Single by Gabriella Cilmi

from the album Lessons to Be Learned
- Released: 21 July 2008
- Genre: Pop rock; funk rock;
- Length: 3:10 (album version); 3:17 (video edit);
- Label: Mushroom
- Songwriters: Gabriella Cilmi; Nick Coler; Miranda Cooper; Brian Higgins; Tim Powell; Shawn Lee;
- Producers: Brian Higgins; Xenomania;

Gabriella Cilmi singles chronology
| "Sweet About Me" (2008) | "Don't Wanna Go to Bed Now" (2008) | "Save the Lies" (2008) |

Music video
- "Don't Wanna Go to Bed Now" on YouTube

= Don't Wanna Go to Bed Now =

2008 single by Gabriella Cilmi

"Don't Wanna Go to Bed Now" is a song by Australian singer–songwriter Gabriella Cilmi from her debut album, Lessons to Be Learned (2008).

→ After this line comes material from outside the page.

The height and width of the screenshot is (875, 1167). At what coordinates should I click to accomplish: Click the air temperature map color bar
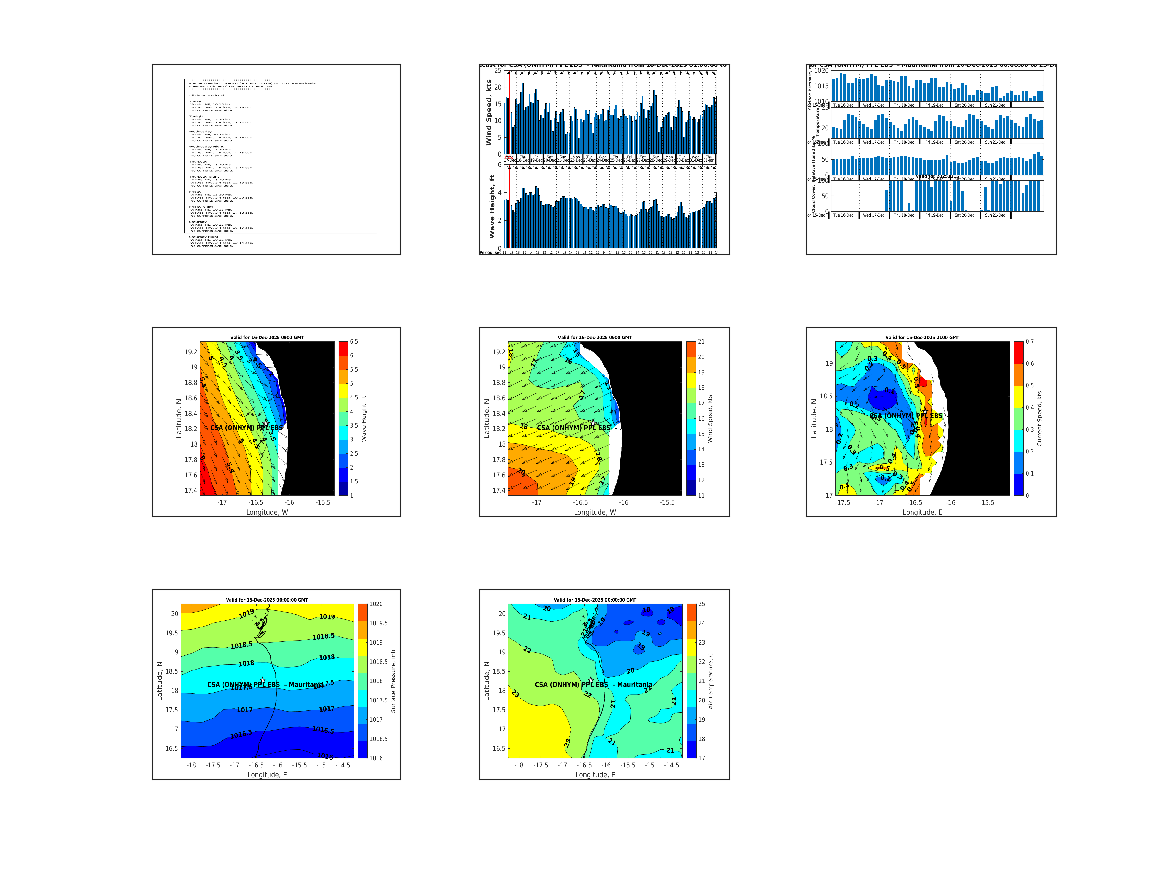coord(691,680)
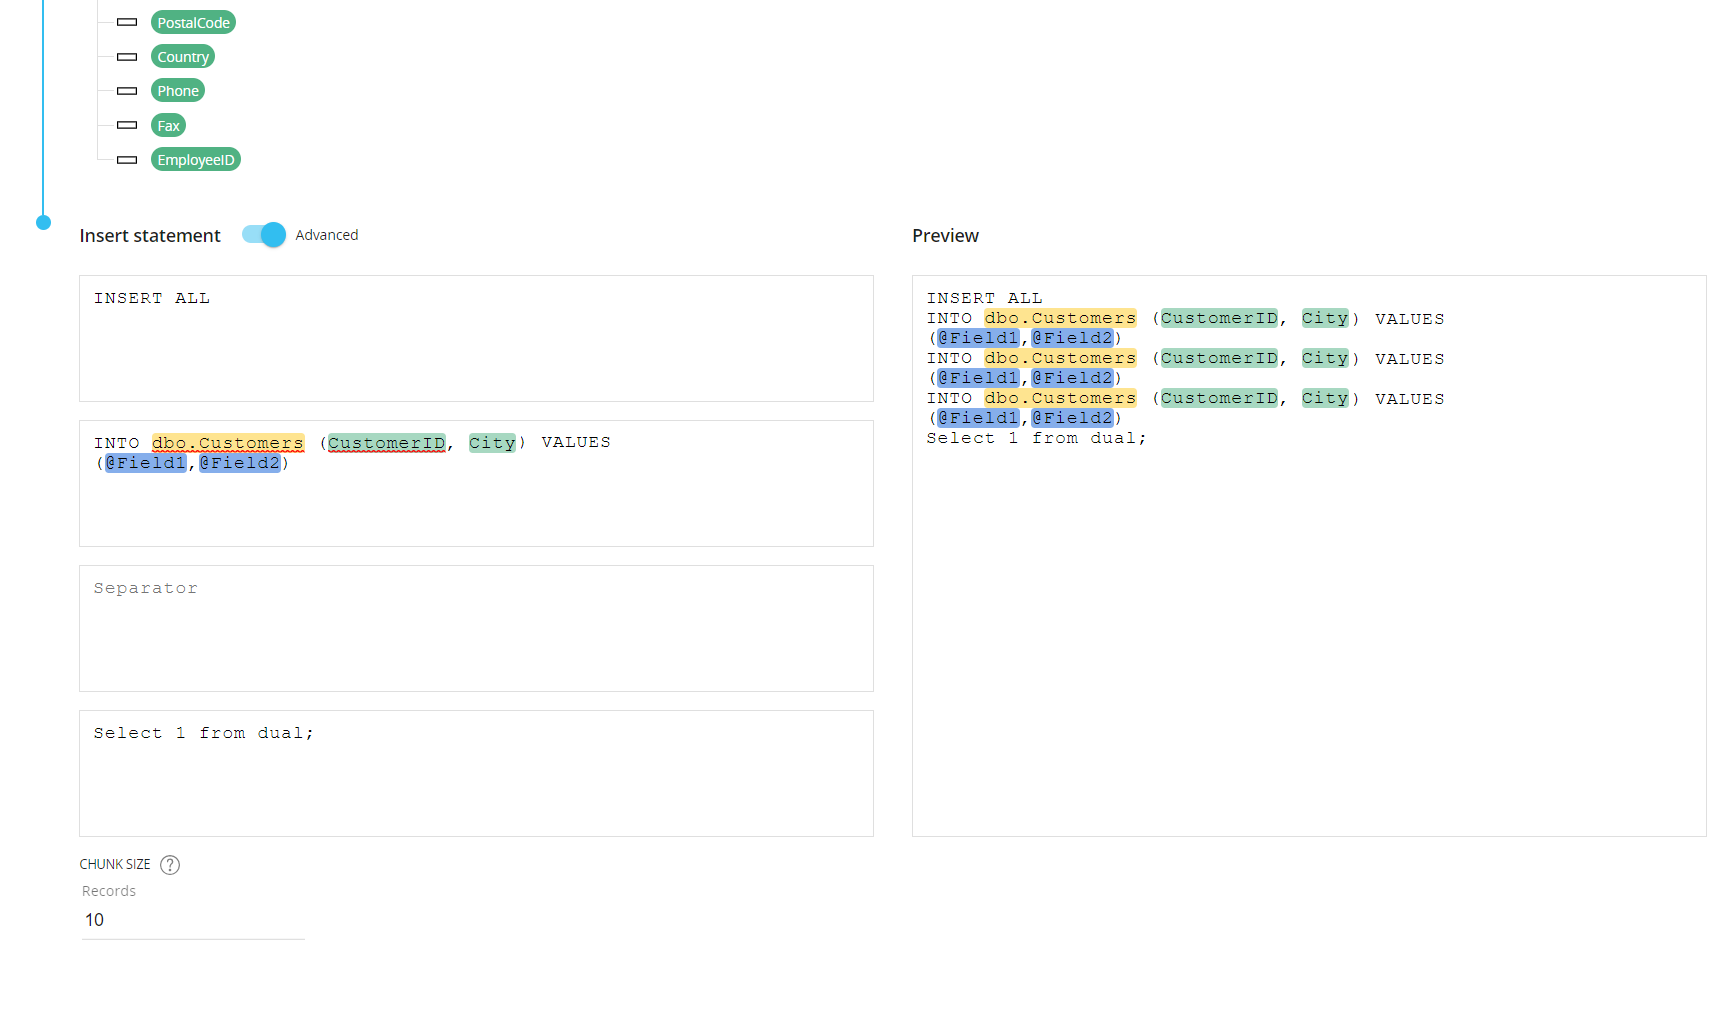This screenshot has height=1010, width=1712.
Task: Click the field icon beside EmployeeID
Action: pyautogui.click(x=127, y=160)
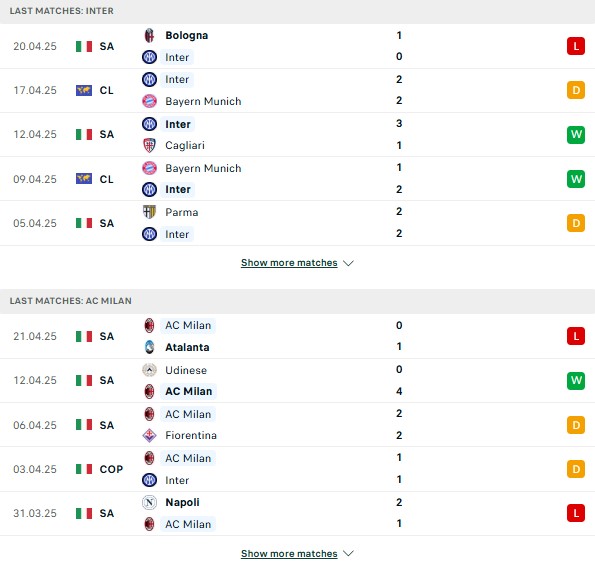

Written by Cilmi, Nick Coler, Miranda Cooper, Brian Higgins, Tim Powell, and Shawn Lee, the track was released as the album's second Australian single on 21 July 2008. It debuted at number thirty-one on the Australian ARIA Singles Chart the week of 28 July 2008. Despite only attaining a peak position of number twenty-eight, "Don't Wanna Go to Bed Now" became Australia's twenty-fourth best-selling single of 2008 by a native artist. The song appears on the soundtrack to the Australian crime television series City Homicide.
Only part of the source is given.